The KASPR case is one of the biggest warnings yet for companies processing personal data without user consent. The CNIL emphasized that illegally obtaining and storing data constitutes a serious violation that can lead to significant fines and reputational damage. In an era of growing awareness of user privacy, such activities are increasingly being detected and sanctioned.
How did KASPR work?
KASPR provided users with a paid tool to obtain contact information from people they visited on LinkedIn. As a result, the company amassed a database of approximately 160 million contacts. This data was used for sales, recruitment, and identity verification purposes.
The CNIL found that KASPR collected information not only from public profiles but also from those whose users had knowingly restricted their visibility to first- and second-degree connections. The authority concluded that this action was unlawful and violated LinkedIn users' privacy.
KASPR business model
The main goal of KASPR was to provide entrepreneurs and recruiters with easy access to the contact information of "professionals" on LinkedIn. The tool allowed customers to search the database and obtain phone numbers and email addresses of individuals who didn't necessarily want to share this information publicly.
One key problem was that KASPR aggregated data from multiple sources, including services like Whois and GitHub, often combining them in ways that were contrary to user preferences.
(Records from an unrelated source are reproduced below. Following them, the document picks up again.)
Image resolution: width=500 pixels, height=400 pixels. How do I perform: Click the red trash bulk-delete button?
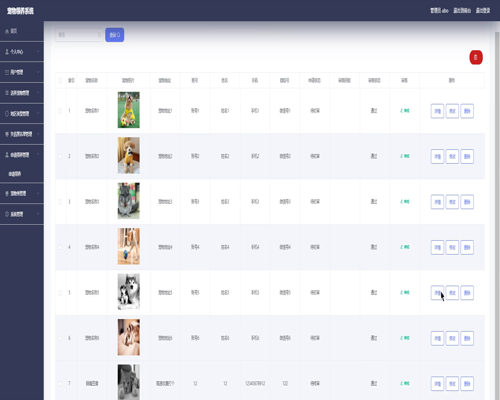coord(476,57)
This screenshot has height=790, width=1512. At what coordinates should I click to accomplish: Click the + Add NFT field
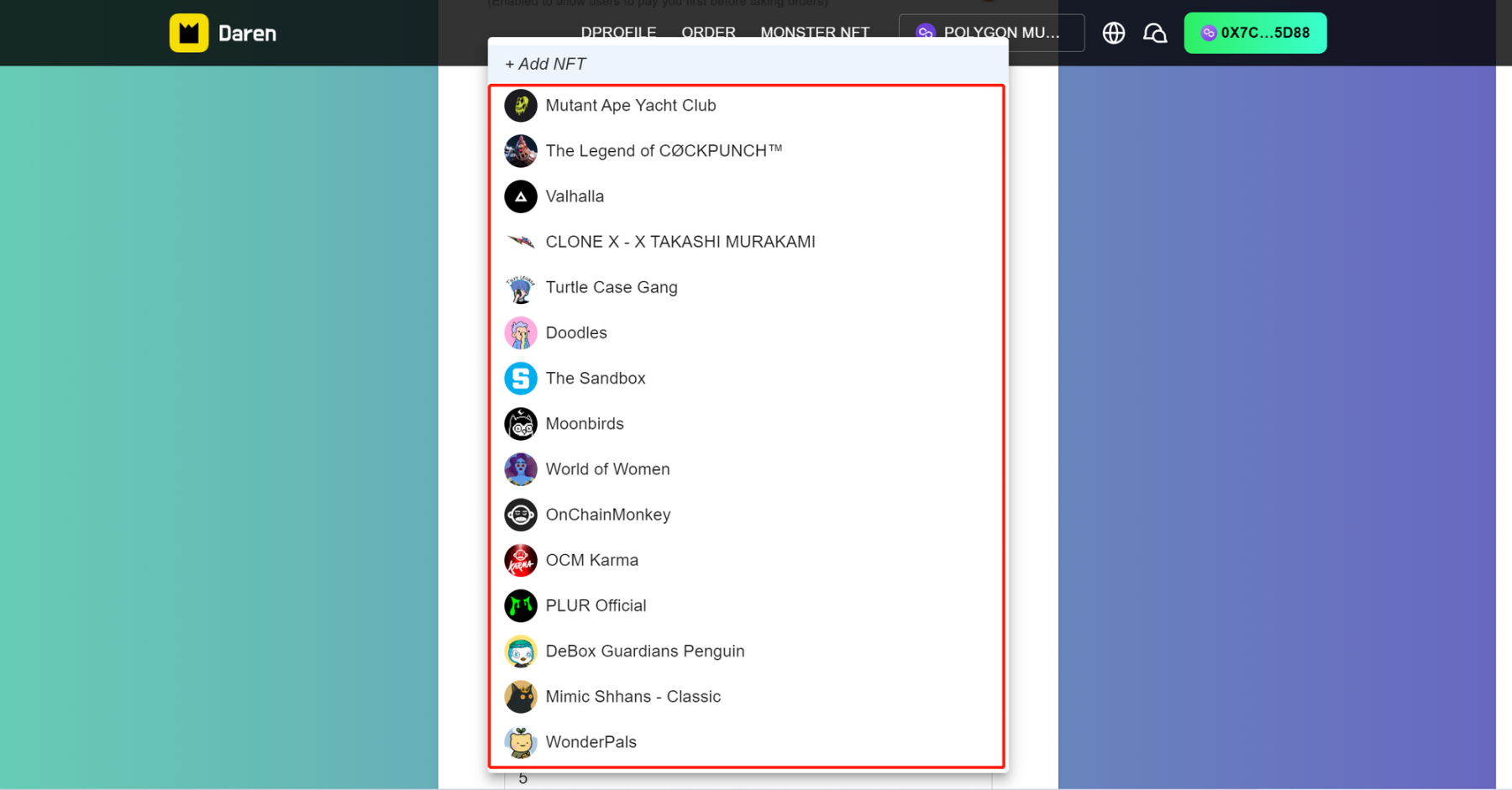click(748, 64)
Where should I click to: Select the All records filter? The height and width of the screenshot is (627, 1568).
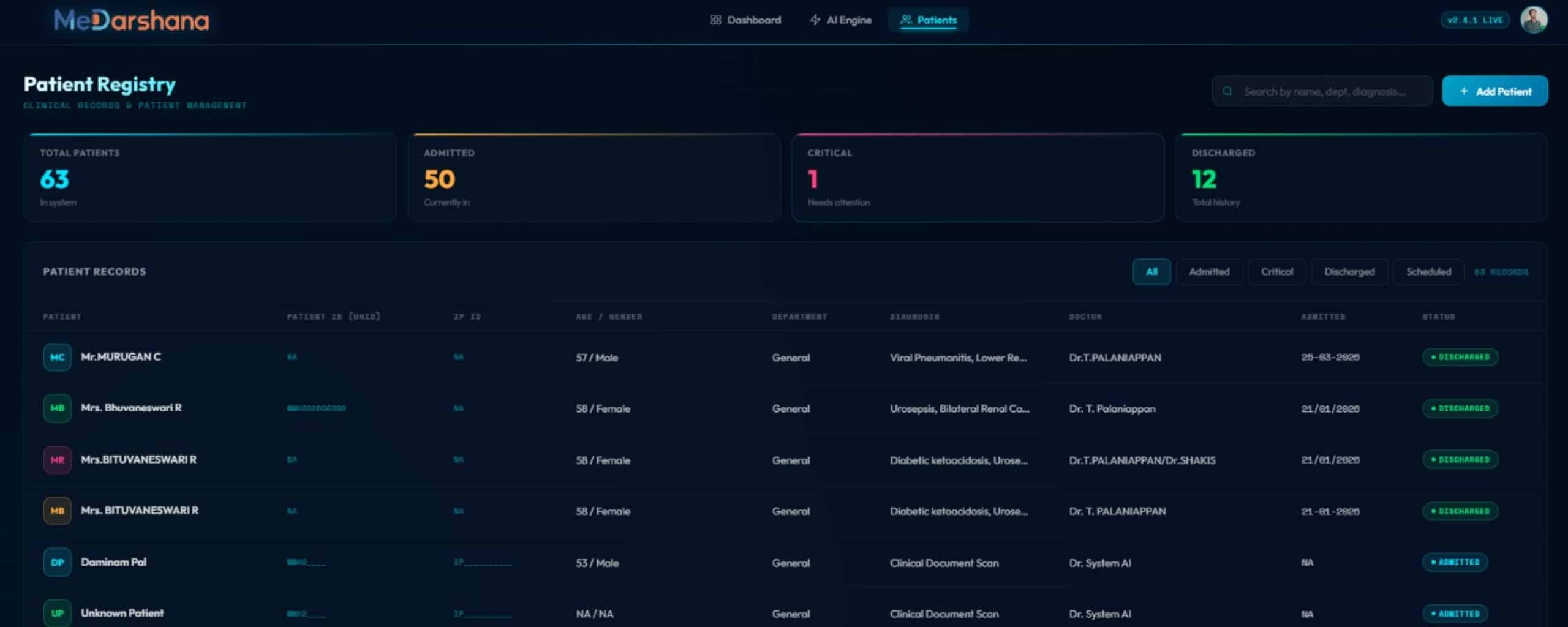point(1151,272)
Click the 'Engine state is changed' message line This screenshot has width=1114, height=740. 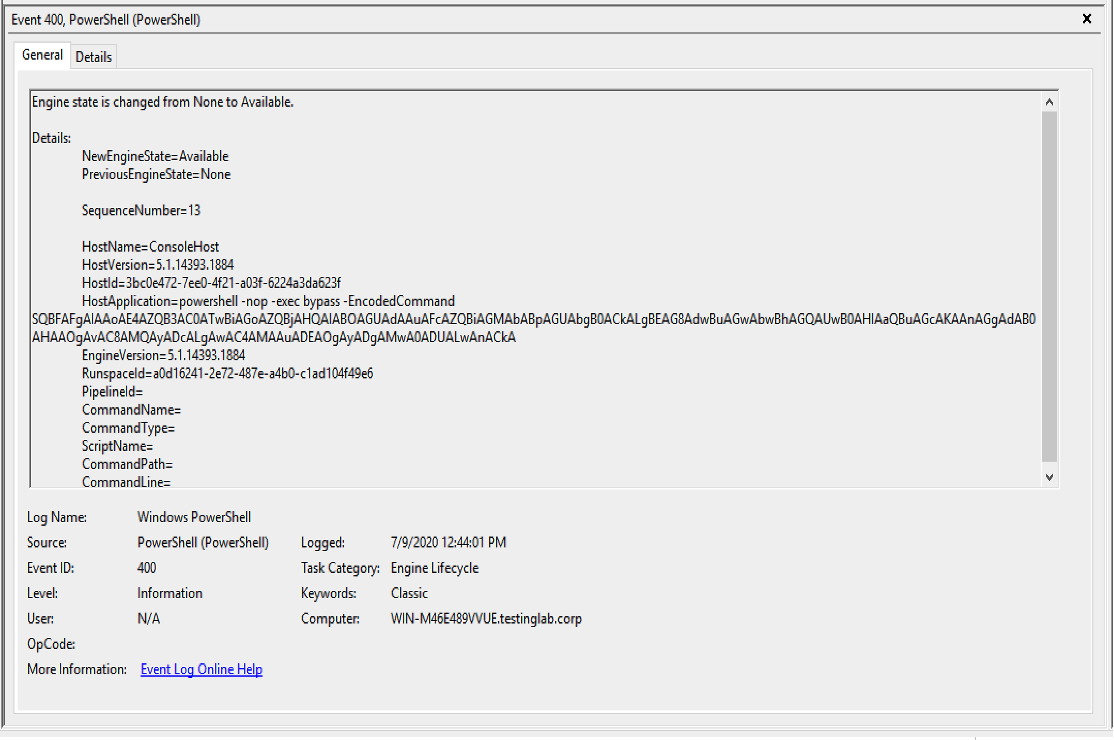pyautogui.click(x=163, y=102)
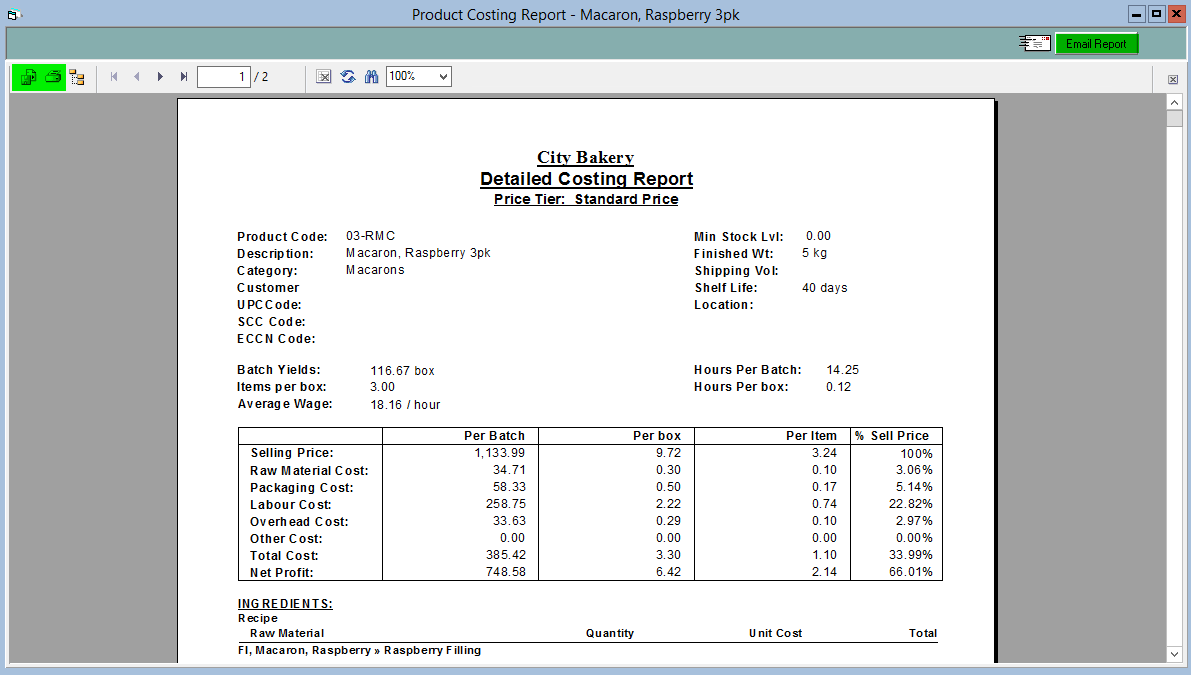The image size is (1191, 675).
Task: Close the current report view tab
Action: pos(1173,79)
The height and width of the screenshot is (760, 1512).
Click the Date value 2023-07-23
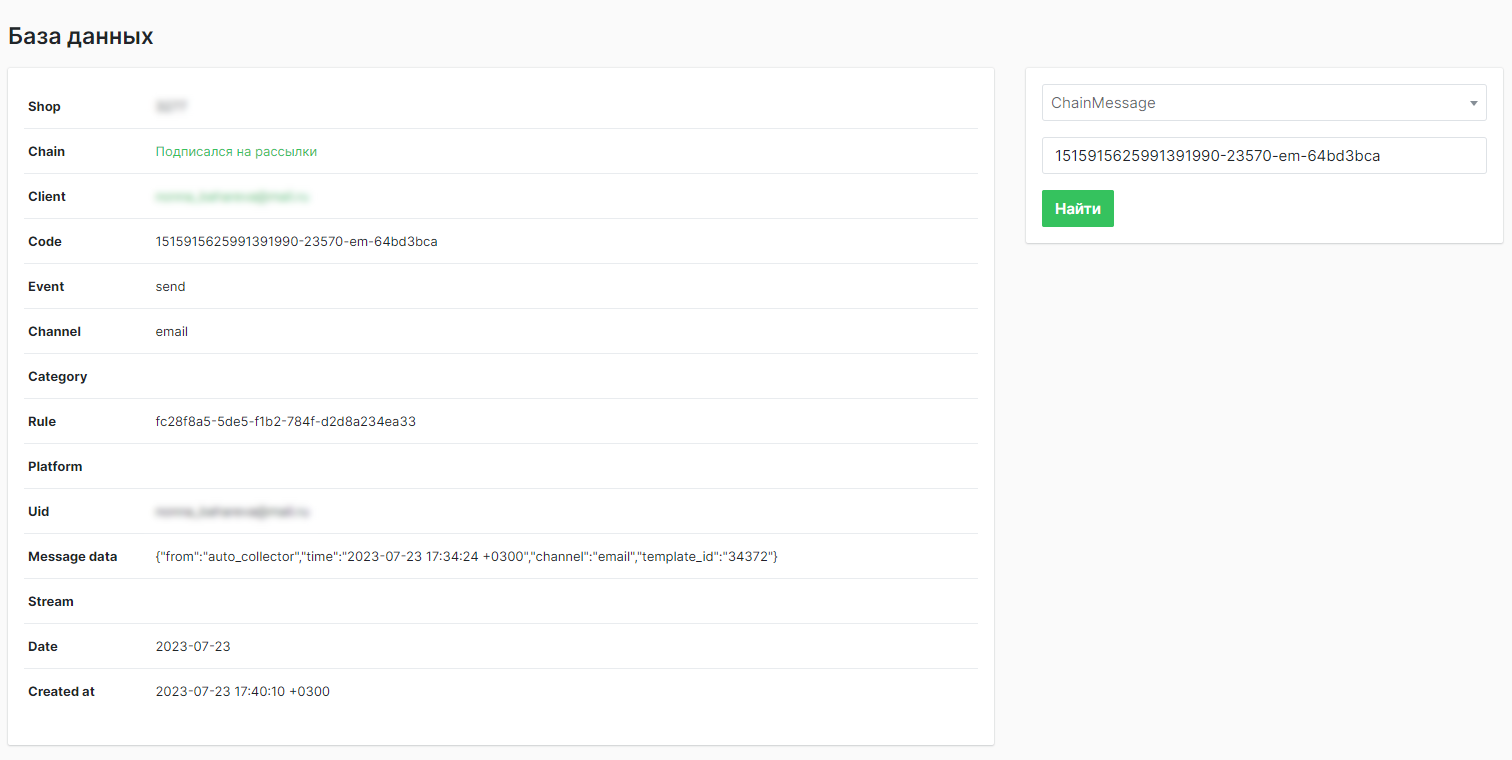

Many people were unaware that their data had been collected and was being shared with third parties.
The company's activities sparked a wave of complaints from users who were contacted by unknown entities using their data for commercial purposes. Many felt deceived and exploited without their special database knowledge, and consequently reported the matter to the CNIL, which led to the initiation of proceedings and the imposition of fines.
GDPR violations
During its investigation, the CNIL identified a number of violations of personal data protection regulations:
Lack of legal basis for data processing (Article 6 of the GDPR) – KASPR processed the data of LinkedIn users, particularly those who had restricted their visibility. The CNIL found that this violated their legitimate expectations of privacy.
Disproportionately long data retention period (Article 5(1)(e) GDPR) – The company stored data for 5 years from each update of the user profile, which led to excessively long data processing.
Lack of transparency in informing users (Articles 12 and 14 of the GDPR) – For four years of operation, the company failed to inform the individuals whose data it collected. When it began doing so in 2022, it used only English, making it difficult for recipients to understand the message.
Incorrect implementation of the right to access data (Article 15 of the GDPR) – Individuals seeking information about the origin of their data received vague answers. KASPR did not provide precise information sources.
Failure to respect users' right to object to data processing – Users whose data was collected did not have an effective opportunity to delete it or object to processing.
As can be seen, in the case of KASPR, the use of scraping techniques without the knowledge and consent of users, as well as the lack of clear data retention rules, led to numerous violations of the law, which was reflected in the CNIL decision.